“Flat Top Mountain? Well sure it’s just about seven miles from the city,” welcome center volunteer, Bob assured us with a wide grin as he pointed out the mountain on a map.
“Now some people hike all the way up it but that’s not for me,” he continued, scratching at the bout of white hair atop his head. “There’s a nice little over-look though at the base and that’s only a short walk and you can see all of Anchorage.”
My husband and I scurried off to the mountain and after a brief appreciative moment or two at the overlook area, we were ready to ascend Flat Top Mountain. The trail was covered in packed snow and lined with coniferous trees not tall enough to hide the looming white faced mountain ranges that encircled us.
After clearing a small stretch of trees, the trail opened up spaciously in every direction revealing Flat Top in all her glory.
“So we actually get to the very top from this trail?” I questioned, more to myself, as I cupped my hand over my eyes blocking the sun. I squinted at the mountain top and saw several tiny moving grains of rice that represented three people who had completed the climb.
“Look they are parasailing!” Adam exclaimed as he squinted and pointed towards one the grains of rice who was now airborn, gliding slowly around the mountain on a bright blue and yellow parasail. I watched as the flyer’s shadow cast out over the mountain top. I wondered how far he could see.
“Let’s go so we have enough day light to get up there,” I said decisively, surely I wasn’t going to let parasail man have all the fun today.
Our hike continued with only minor inclination. We laughed and talked about Alaska and our brimming excitement after being on our trip for only one day. I couldn’t quite explain it yet, how Alaska was making me feel. It was kind of like coming home. I decided Curtis Welch, an Alaskan doctor in Nome, Alaska in the 1900s, described it best when he said Alaska provided plenty of room for him to stretch out his soul. Stepping out of the airport yesterday and seeing those mountains had been like stepping out of a small room you hadn’t realized you had been cramped in most of your life. There was this freeness and eagerness in my spirit.

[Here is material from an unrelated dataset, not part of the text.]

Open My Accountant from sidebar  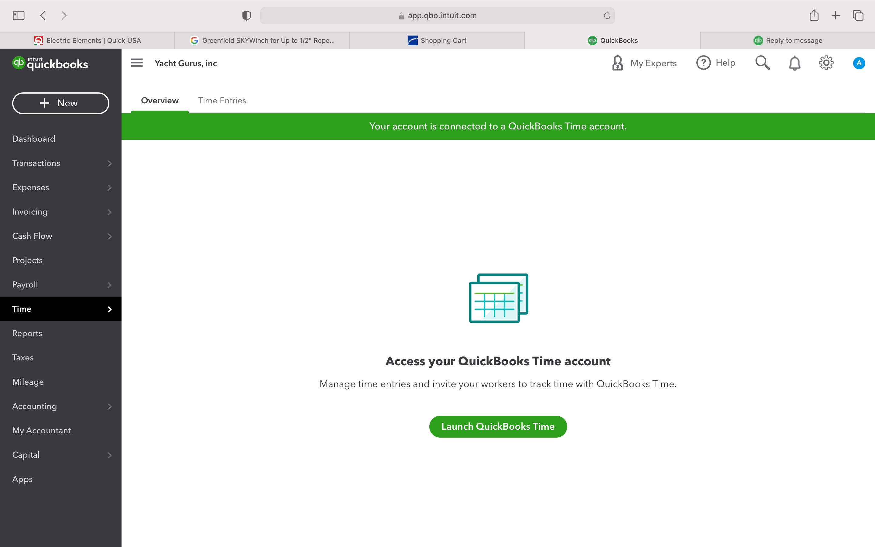coord(41,430)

Adam turned to me while pointing to the trail ahead, small, iced-over footprints that inclined, almost vertically up the rest of the mountain.
“I don’t know if we can do that,” he said, as he pushed his foot over the prints, testing their slickness.

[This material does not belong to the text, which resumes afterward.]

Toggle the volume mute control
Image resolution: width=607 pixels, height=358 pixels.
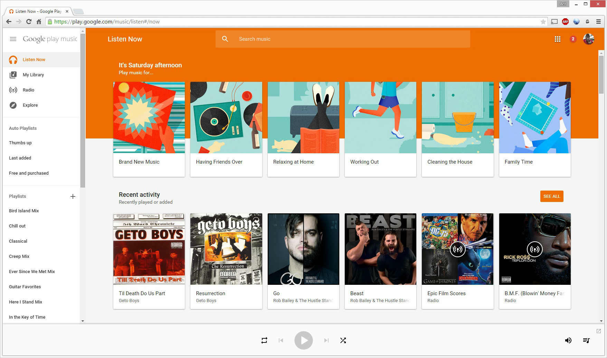(x=568, y=340)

“I mean, even if we make it up, can we make it back down?”
I frowned at the trail and turned my head to look up the rest of the mountain. The parasailers and tiny specks of humans were gone.
“Yes. We can do it. I’m fine,” I stated decisively as I began my ascent.
Before we knew it, we were half way up the ever steepening and icy incline.
“I think we need to go back,” Adam said. His brow furrowed. “I mean look down there. I’m not saying we’d die but we would get seriously hurt hitting those rocks if we fell.”
But the thing about turning back is that it feels like giving up. It feels like you chose comfort and simplicity over perseverance and challenge, and that doesn’t feel good. After some discussion, I reluctantly agreed to turn back. No sooner did I turn around and set my first foot in front of me did I realize just how difficult going back down was going to be. My foot slipped. I wavered and crouched until I basically crab walked my ass down the vertical part of that trail.
Adam was right. We weren’t prepared for this. We were the Cincinnati tourists with no metal spikes in our shoes and no real experience mountain climbing. But somewhere along that slipping and sliding and ass-scooting descent of shame, I realized something.
The sun warmed my face as I carefully meticulously placed each foot in the next most trustworthy and least slick appearing spot. What a sight we must be! I thought as my fear suddenly became humourous and turned into a moment of laughter. I turned around to check on Adam and smiled, he was scooting too.
Maybe it is okay to turn back, I decided. After all, there is honor and humility in realizing your limitations and making decisions within that acknowledgement. It makes you real, authentic and capable within your own abilities. There is no shame in realizing we are small, in understanding our vulnerabilities.
As we drove away, I watched Flat Top Mountain become smaller in the distance. I studied her rocky edges and snow blanketed face. Maybe one day I’ll make it to the top. She’ll still be here waiting and my soul certainly won’t let this be the last time I come to Alaska. I think it too needs all this space to stretch out.